Data entries
▬▬▬

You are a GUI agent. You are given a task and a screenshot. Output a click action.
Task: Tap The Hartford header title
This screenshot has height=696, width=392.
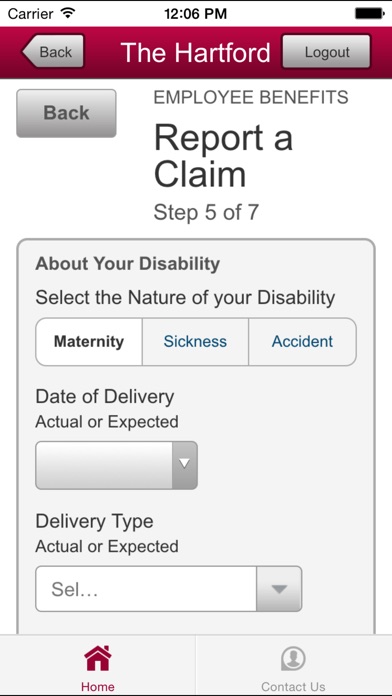pos(195,52)
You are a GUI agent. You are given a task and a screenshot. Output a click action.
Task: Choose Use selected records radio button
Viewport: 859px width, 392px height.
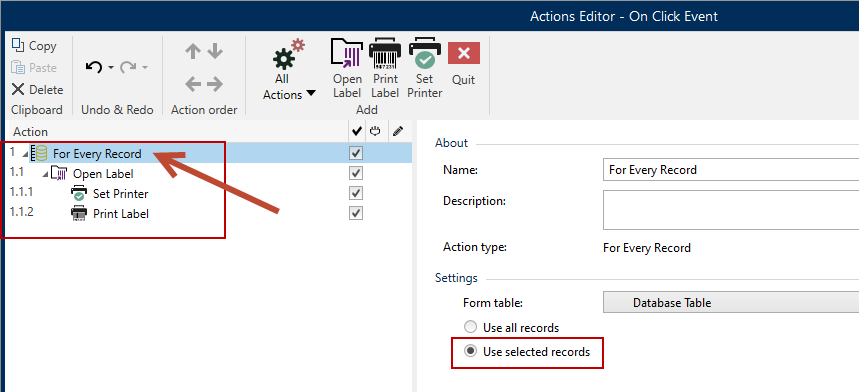pos(527,352)
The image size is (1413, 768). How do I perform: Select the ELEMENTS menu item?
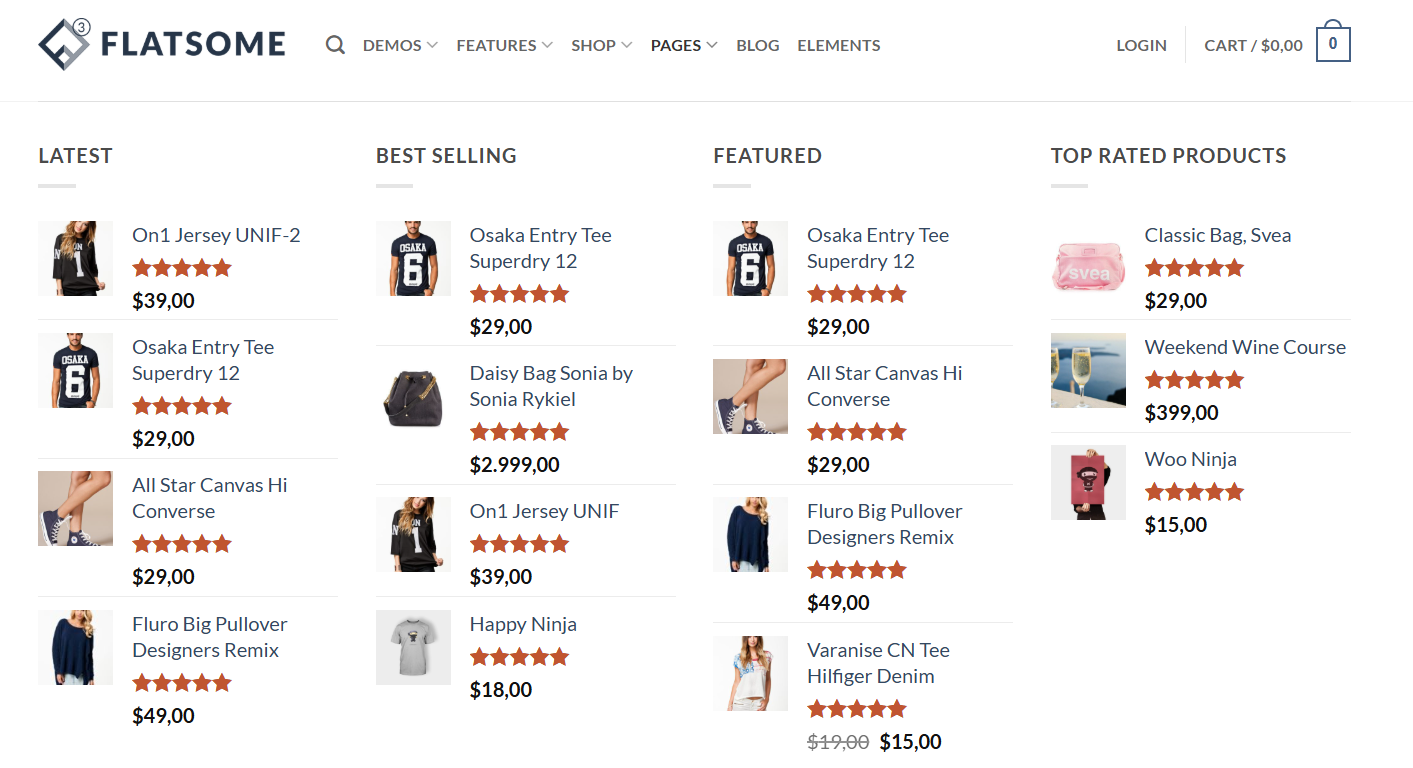point(838,45)
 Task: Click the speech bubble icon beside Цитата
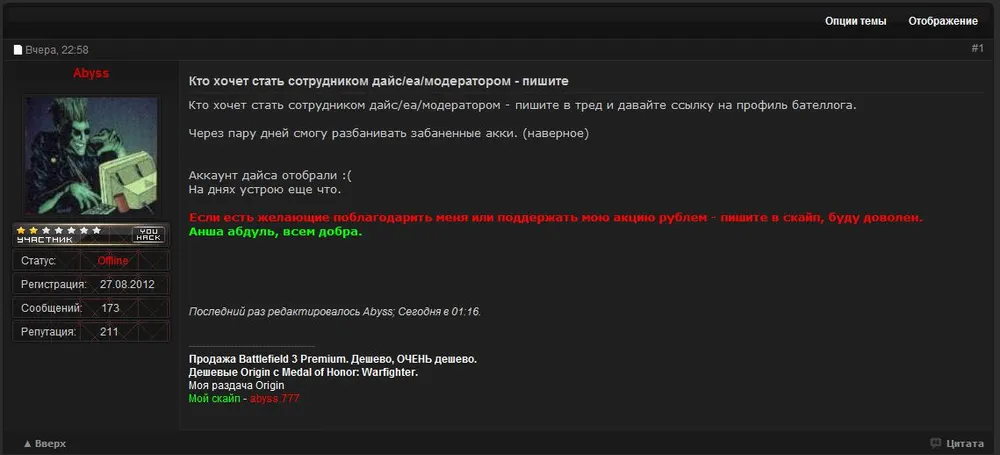click(x=935, y=443)
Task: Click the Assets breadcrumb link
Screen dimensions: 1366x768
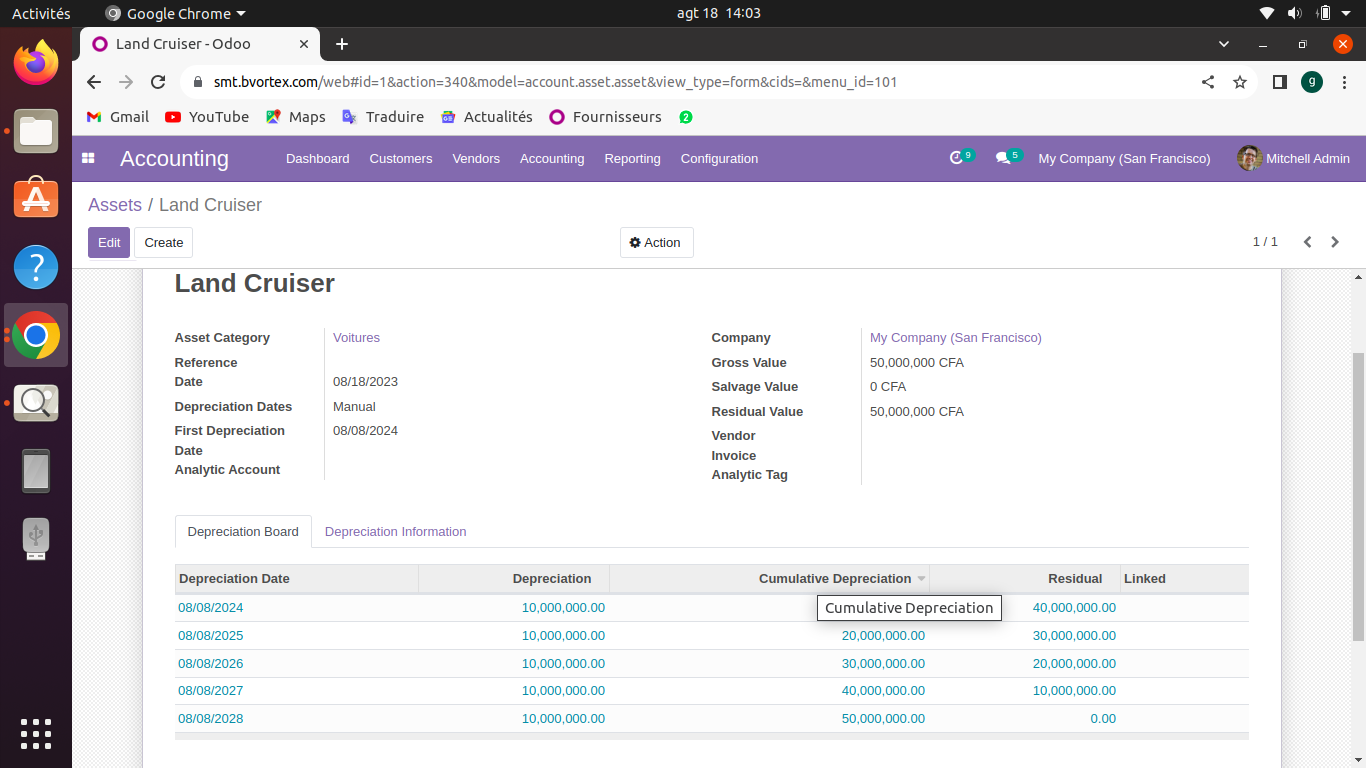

▬▬▬

Exercise objective:
Extract, word for word, every line from the one holding "Viewport: 859px width, 392px height." through the closing line of the data above. Do not include any pictures.

Result of the task:
Viewport: 859px width, 392px height.
pos(527,352)
The image size is (1413, 768). How do I perform: Select the ELEMENTS menu item?
point(838,45)
 Task: Click the speech bubble icon beside Цитата
click(x=935, y=443)
Task: Click the Assets breadcrumb link
Screen dimensions: 1366x768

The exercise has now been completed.